==== Source document

The intracellular trafficking events for the TGF-β family are not well defined. Several studies in mammalian cells and C. elegans indicate that most TGF-β family receptors internalize through a clathrin-dependent pathway (Ehrlich et al. 2001; Yao et al. 2002; Shapira et al. 2012), whereas another model suggests that receptor signaling occurs through a clathrin-dependent pathway, and degradation occurs through a caveolin-mediated pathway (Di Guglielmo et al. 2003; Chen et al. 2007, 2008). Whether signaling is initiated at the plasma membrane after ligand binding or after internalization in early endosomes has not been clearly elucidated. One possible explanation is that signaling is initiated at the plasma membrane but continues as the complex is internalized.

Trafficking of TGF-β family receptors in C. elegans was examined to determine the recycling of both the type I and type II receptors (Gleason et al. 2014). Essentially, all core components of the endocytic pathways are highly conserved in sequence and function from invertebrates to humans. In C. elegans, as in mammals, internalization through clathrin-coated pits is observed (Gleason et al. 2014). Using mutants defective in the C. elegans AP-2 complex, which prevent type I receptor entry in mammals in clathrin-dependent endocytosis (Sorkin and von Zastrow 2009; Scita and Di Fiore 2010), it was found that the C. elegans type I receptor is not internalized (Gleason et al. 2014), consistent with mammalian studies.

Are the type I and type II receptors recycled differently? Perhaps the most important finding from the C. elegans receptor trafficking studies is that the type I and type II receptors are regulated by distinct recycling pathways. Once signaling receptors are internalized, they are trafficked to early endosomes where they can be recycled or eventually degraded by the lysosome. Recycling can occur through an early recycling endosome or through the retromer to the trans-Golgi network. That the two receptors recycle differently (Gleason et al. 2014) is suggested by effects of mutant receptor-mediated endocytosis-1 (RME-1) (Grant et al. 2001), which is necessary for recycling to the plasma membrane and recycling from the endosome to the Golgi. The type II receptor accumulates in vesicles, whereas the type I receptor levels are significantly reduced, suggesting degradation. Using a series of endocytic mutants, it was shown that the type I receptor is recycled through the retromer, whereas the type II receptor is not. Biochemical support of these studies is shown from physical binding of the cytoplasmic portion of the type I receptors to the core components of the retromer complex. The recycling of the type I receptor through the retromer is functionally conserved in mammals, as shown in a study in which Beclin 1 recruits the retromer to the type I TGF-β receptor (O’Brien et al. 2015). This puts the type I TGF-β family receptor in a small, but growing class of receptors that use the retromer for recycling back to the plasma membrane. The type II receptor is recycled by a recycling compartment independent of the retromer that contains the small GTPase ADP ribosylation factor 6 (ARF-6) (Gleason et al. 2014).

========
==== Record set

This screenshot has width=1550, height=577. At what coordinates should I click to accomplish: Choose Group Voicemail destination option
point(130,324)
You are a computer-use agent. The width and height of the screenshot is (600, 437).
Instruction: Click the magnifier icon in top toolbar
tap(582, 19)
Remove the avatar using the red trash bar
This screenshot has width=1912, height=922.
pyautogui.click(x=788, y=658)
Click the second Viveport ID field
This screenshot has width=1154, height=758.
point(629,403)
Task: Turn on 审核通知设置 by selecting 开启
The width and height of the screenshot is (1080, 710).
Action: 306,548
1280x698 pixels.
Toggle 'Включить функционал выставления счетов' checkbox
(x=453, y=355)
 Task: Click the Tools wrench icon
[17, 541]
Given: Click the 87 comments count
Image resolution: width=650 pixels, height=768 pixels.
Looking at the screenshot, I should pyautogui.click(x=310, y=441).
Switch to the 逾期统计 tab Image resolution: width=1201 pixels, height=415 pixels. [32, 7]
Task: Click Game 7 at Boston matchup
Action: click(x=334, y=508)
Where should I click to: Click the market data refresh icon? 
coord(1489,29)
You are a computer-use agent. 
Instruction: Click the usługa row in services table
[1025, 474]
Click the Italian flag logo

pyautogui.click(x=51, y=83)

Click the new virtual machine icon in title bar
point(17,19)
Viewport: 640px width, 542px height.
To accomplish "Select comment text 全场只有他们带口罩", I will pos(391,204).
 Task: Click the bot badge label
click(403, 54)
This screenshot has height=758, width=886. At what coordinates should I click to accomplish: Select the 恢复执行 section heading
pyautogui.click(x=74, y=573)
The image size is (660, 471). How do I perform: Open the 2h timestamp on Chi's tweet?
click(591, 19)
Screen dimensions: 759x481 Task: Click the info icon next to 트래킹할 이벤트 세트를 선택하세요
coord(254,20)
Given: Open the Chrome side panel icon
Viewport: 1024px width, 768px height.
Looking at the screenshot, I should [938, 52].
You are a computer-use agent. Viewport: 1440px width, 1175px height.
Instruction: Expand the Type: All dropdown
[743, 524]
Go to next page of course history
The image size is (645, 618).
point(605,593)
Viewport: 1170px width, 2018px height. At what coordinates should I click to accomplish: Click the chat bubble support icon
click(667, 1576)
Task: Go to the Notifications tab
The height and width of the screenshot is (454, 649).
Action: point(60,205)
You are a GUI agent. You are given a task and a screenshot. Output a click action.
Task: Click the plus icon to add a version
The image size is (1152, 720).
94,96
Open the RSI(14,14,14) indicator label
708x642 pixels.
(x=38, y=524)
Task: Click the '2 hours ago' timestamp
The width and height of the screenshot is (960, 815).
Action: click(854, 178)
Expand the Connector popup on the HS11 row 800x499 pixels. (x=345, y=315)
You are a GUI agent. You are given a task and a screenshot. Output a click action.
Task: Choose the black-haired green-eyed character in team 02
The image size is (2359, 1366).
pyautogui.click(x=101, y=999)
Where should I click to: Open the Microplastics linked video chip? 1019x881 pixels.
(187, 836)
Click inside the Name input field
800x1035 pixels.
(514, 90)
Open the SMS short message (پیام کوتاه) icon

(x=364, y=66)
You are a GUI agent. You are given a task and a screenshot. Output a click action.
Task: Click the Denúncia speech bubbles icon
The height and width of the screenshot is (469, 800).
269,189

========

• Task requirements
[1] In the passage on TGF-β receptor trafficking, which small GTPase is contained in the compartment that recycles the type II receptor?
[2] Output the passage on TGF-β receptor trafficking word for word, starting with "Trafficking of TGF-β" and going on through "with mammalian studies.".

• Your written answers
[1] ADP ribosylation factor 6 (ARF-6)

[2]
Trafficking of TGF-β family receptors in C. elegans was examined to determine the recycling of both the type I and type II receptors (Gleason et al. 2014). Essentially, all core components of the endocytic pathways are highly conserved in sequence and function from invertebrates to humans. In C. elegans, as in mammals, internalization through clathrin-coated pits is observed (Gleason et al. 2014). Using mutants defective in the C. elegans AP-2 complex, which prevent type I receptor entry in mammals in clathrin-dependent endocytosis (Sorkin and von Zastrow 2009; Scita and Di Fiore 2010), it was found that the C. elegans type I receptor is not internalized (Gleason et al. 2014), consistent with mammalian studies.